Menos divulgada, mas igualmente lendária, é a versão que afiança que o Barão acabou por morrer porque Silva Torres, o marido da “Ferreirinha”, fez questão de não o socorrer. Tudo porque, dizia-se, Forrester “tinha um caso” com Dona Antónia.
Adensando toda a tragédia e o mistério à volta da morte do Barão acresce ainda a circunstância de existir no cemitério inglês do Porto, no Largo da Maternidade, a campa de Joseph James Forrester, falecido no Cachão da Valeira. Uma sepultura que, diz alguma tradição, foi mandada erguer pela comunidade britânica na esperança de que o corpo do malogrado negociante fosse, entretanto, resgatado. Uma campa vazia, já que o Douro nunca o devolveu, como que fazendo questão de guardar para si aquele que foi um dos seus mais relevantes apaixonados. Mas, mais uma vez, estamos perante uma lenda. De facto a campa existe, mas também é verdade que já existia antes da sua morte. O Barão, que fez questão de registar em desenho essa área do cemitério (ver gravura que acompanha este artigo), tinha salvaguardado para si esse espaço sepulcral, por forma a que o seu descanso final fosse ao lado da sepultura da sua esposa e da sua filha. E em rigor a campa não se encontra vazia, já que nela foi posteriormente enterrado o seu filho.

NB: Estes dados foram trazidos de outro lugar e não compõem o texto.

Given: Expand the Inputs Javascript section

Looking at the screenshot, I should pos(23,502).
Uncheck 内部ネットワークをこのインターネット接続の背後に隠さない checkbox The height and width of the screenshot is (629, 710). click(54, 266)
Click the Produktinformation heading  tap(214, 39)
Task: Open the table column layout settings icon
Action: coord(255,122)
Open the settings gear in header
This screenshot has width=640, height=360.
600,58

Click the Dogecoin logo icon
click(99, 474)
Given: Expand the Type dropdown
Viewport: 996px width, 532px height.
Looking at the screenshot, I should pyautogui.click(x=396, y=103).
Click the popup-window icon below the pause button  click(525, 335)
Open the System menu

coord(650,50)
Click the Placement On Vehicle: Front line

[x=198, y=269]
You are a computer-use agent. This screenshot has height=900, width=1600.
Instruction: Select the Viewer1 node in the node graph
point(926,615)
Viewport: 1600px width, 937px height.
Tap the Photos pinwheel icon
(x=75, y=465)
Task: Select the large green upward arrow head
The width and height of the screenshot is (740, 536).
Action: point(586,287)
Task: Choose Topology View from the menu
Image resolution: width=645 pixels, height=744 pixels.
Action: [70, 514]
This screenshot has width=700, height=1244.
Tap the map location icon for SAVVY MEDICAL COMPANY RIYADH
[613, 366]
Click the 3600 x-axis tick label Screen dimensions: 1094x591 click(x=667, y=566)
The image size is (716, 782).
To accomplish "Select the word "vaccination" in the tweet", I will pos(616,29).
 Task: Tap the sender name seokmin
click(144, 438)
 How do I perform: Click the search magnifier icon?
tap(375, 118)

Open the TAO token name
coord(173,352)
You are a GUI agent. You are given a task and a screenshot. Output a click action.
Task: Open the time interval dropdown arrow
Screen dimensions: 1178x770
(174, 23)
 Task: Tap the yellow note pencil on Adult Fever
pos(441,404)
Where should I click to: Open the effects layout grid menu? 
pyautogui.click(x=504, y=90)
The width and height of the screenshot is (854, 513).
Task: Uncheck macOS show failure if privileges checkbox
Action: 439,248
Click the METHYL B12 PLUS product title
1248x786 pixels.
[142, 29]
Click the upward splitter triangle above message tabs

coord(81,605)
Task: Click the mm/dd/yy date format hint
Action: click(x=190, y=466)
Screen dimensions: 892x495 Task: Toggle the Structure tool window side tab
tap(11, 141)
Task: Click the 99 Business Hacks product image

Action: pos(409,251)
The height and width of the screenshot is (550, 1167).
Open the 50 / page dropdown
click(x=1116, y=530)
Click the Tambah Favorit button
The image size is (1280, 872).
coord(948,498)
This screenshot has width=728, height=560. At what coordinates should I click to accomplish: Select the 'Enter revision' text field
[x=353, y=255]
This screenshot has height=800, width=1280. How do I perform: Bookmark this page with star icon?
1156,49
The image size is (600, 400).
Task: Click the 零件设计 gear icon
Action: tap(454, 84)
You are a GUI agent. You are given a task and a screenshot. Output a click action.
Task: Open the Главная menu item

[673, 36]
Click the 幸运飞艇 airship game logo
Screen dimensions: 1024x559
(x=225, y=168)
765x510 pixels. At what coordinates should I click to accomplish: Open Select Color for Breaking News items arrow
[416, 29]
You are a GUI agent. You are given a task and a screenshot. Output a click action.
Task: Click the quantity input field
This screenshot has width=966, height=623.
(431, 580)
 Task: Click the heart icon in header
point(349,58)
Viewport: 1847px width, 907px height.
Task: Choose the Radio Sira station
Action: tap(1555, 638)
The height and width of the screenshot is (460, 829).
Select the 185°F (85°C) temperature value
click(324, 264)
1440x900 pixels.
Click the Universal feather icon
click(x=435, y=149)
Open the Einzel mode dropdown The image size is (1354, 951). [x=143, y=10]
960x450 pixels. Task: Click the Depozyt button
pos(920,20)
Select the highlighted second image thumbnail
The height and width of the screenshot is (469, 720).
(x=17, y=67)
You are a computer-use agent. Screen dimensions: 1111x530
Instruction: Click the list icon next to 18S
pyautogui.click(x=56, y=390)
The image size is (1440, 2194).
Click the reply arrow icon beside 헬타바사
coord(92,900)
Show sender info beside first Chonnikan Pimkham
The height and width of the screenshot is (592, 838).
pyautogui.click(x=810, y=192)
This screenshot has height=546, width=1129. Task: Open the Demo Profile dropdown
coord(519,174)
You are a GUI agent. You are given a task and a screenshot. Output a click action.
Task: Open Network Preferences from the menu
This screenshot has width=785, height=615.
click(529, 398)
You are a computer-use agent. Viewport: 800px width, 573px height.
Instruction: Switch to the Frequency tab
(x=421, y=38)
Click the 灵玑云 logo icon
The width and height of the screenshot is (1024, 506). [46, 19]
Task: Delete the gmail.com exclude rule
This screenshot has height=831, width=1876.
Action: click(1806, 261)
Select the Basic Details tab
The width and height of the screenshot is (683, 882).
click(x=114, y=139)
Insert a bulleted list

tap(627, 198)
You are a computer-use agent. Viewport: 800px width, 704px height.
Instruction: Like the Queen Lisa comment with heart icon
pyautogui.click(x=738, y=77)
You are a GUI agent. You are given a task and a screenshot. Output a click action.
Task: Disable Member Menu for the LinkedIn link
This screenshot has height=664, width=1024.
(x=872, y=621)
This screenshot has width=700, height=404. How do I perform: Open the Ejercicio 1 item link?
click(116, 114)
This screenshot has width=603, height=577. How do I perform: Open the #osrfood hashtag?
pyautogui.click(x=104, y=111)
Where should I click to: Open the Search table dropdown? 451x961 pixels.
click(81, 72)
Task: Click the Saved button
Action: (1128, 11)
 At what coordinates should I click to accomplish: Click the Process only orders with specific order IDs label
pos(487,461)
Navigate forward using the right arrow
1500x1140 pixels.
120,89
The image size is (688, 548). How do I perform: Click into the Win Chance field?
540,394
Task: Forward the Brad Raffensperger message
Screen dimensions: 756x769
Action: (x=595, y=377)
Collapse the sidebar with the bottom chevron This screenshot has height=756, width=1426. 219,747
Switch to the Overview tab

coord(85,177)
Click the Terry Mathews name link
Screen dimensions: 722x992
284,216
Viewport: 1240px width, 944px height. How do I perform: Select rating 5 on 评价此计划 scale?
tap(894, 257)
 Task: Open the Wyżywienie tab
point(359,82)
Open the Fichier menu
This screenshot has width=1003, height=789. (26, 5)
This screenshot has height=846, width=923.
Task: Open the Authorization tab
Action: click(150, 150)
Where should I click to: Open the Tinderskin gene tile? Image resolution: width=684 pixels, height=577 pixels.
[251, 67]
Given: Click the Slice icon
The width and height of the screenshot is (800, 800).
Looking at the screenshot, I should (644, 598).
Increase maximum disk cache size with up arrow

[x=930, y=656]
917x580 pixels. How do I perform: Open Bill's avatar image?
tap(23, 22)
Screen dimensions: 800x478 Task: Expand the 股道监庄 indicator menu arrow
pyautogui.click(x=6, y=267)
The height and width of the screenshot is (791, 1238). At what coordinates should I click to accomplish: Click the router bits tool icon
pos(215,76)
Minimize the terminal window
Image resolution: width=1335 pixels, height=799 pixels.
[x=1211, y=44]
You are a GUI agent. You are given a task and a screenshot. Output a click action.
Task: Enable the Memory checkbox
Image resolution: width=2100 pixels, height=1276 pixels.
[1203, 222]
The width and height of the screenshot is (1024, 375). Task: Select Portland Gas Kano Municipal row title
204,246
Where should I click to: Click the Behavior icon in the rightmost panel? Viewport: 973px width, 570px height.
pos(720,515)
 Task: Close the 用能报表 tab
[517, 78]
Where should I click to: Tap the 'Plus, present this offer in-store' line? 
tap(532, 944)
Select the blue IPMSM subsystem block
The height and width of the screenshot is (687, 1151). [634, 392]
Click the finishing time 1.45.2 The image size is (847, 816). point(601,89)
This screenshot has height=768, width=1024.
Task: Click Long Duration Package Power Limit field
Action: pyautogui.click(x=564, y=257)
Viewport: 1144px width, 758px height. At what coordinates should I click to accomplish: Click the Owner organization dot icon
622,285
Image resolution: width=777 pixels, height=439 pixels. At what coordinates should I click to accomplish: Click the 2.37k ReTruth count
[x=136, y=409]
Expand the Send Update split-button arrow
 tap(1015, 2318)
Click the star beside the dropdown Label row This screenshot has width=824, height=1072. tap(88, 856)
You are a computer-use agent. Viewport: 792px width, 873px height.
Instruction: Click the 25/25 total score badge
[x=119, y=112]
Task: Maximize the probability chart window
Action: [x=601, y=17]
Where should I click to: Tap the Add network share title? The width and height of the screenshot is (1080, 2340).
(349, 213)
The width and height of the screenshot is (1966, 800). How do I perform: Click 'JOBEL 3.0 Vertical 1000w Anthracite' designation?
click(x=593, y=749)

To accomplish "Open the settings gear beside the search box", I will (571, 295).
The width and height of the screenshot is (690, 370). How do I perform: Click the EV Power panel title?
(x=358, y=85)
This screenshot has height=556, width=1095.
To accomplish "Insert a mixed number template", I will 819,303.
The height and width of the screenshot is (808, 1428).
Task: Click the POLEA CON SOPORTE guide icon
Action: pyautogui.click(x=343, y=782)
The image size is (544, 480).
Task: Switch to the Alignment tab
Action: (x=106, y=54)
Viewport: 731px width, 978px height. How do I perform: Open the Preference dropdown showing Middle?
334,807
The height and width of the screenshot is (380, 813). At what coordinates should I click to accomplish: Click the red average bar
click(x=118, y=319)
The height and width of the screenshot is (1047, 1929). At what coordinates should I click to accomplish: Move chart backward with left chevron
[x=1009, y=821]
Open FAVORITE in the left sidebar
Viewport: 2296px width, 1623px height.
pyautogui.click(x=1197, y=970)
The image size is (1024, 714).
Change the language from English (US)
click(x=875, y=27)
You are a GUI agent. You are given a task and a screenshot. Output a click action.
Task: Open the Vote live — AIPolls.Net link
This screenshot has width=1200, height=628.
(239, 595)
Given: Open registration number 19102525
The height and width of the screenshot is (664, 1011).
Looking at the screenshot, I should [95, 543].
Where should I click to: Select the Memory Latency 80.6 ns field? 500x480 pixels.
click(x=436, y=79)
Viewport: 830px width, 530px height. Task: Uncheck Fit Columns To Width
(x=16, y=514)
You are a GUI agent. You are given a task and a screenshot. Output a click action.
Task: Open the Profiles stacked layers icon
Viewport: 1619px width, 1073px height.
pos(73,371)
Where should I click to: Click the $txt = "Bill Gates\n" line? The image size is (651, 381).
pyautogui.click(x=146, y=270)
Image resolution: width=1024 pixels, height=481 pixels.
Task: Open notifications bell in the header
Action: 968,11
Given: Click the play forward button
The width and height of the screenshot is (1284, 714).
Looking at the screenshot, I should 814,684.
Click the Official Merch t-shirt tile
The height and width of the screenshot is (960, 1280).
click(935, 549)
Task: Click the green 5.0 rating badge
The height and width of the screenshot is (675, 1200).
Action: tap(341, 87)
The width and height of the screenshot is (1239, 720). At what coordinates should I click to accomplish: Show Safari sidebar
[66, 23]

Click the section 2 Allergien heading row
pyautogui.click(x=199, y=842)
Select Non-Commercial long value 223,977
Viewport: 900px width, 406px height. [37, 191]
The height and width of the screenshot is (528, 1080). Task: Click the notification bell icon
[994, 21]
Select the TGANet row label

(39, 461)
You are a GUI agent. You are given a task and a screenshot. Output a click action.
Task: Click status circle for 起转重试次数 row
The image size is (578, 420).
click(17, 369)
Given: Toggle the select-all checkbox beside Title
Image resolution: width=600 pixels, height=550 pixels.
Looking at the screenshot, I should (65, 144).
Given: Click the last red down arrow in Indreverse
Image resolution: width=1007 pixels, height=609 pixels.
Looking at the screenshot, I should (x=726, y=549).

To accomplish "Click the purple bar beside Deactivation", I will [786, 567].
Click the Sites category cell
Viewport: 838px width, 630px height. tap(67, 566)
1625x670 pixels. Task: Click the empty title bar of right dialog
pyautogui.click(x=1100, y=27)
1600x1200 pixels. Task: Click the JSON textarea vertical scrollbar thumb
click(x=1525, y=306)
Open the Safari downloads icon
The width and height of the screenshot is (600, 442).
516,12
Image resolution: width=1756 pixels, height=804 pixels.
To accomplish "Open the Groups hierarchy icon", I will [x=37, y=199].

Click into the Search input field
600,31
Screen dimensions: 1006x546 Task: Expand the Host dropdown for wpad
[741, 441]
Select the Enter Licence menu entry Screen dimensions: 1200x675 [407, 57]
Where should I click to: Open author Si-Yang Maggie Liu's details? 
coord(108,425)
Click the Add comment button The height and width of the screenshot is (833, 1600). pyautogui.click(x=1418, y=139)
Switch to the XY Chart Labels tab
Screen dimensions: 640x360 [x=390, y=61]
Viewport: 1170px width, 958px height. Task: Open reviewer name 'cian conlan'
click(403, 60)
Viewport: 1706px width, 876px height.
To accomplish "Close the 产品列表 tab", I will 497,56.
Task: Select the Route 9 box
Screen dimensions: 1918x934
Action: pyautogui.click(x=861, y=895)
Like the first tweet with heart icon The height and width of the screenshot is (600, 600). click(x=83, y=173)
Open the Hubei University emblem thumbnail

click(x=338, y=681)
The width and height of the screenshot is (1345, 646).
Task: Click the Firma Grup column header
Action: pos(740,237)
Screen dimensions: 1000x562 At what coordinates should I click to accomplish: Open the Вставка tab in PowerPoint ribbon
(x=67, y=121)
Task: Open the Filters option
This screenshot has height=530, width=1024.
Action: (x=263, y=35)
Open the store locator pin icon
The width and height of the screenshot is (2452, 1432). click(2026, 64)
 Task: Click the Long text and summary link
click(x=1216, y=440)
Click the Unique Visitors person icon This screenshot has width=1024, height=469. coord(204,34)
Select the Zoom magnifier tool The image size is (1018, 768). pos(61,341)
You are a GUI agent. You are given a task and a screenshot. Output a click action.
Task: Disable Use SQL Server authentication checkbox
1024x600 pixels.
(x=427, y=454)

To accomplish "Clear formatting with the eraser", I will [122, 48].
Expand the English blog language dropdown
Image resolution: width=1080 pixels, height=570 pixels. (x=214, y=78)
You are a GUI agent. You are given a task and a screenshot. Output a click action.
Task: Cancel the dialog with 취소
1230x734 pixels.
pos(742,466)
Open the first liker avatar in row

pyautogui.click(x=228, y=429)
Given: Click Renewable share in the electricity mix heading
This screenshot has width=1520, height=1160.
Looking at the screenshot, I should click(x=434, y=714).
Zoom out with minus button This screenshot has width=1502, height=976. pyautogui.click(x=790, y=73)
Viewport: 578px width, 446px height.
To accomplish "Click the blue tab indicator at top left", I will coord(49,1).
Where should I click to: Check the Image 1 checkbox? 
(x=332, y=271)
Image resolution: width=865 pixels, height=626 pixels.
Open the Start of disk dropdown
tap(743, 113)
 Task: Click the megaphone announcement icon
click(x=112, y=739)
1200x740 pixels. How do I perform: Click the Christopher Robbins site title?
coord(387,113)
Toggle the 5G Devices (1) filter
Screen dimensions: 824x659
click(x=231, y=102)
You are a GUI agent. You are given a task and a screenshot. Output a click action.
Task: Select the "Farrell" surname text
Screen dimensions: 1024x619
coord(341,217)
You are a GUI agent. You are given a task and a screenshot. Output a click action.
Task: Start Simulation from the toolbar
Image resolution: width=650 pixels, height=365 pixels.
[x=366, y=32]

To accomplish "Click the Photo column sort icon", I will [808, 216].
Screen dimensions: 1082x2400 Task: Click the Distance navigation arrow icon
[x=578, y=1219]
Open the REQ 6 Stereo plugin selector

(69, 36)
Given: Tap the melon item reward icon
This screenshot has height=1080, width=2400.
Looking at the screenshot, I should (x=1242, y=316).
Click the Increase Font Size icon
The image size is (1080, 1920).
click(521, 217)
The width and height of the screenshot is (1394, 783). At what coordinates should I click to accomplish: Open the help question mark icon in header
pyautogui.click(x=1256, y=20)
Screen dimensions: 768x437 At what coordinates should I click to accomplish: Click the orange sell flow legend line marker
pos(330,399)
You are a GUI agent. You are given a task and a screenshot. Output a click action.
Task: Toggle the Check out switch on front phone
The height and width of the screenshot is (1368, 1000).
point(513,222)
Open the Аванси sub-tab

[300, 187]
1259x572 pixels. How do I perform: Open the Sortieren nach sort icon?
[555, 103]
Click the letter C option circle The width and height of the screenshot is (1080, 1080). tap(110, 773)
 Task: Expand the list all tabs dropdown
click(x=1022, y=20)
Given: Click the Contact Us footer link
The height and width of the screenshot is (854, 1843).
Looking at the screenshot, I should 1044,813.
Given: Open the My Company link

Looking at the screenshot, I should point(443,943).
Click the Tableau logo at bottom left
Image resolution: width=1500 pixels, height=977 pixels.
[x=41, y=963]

Mais de um século e meio depois da trágica morte do Barão Forrester a sua memória continua viva entre as gentes do Porto e do Douro. E, no Cachão da Valeira, hoje em dia um espaço navegável em total segurança, após a construção da barragem da Valeira, inaugurada em 1975, diz-se que por vezes, especialmente à noite, se escutam enigmáticos ruídos e se sentem estranhos arrepios. Há quem afiance que são as almas penadas de muitos dos que aqui perderam as suas vidas e cujos corpos nunca foram encontrados. Como o de Forrester.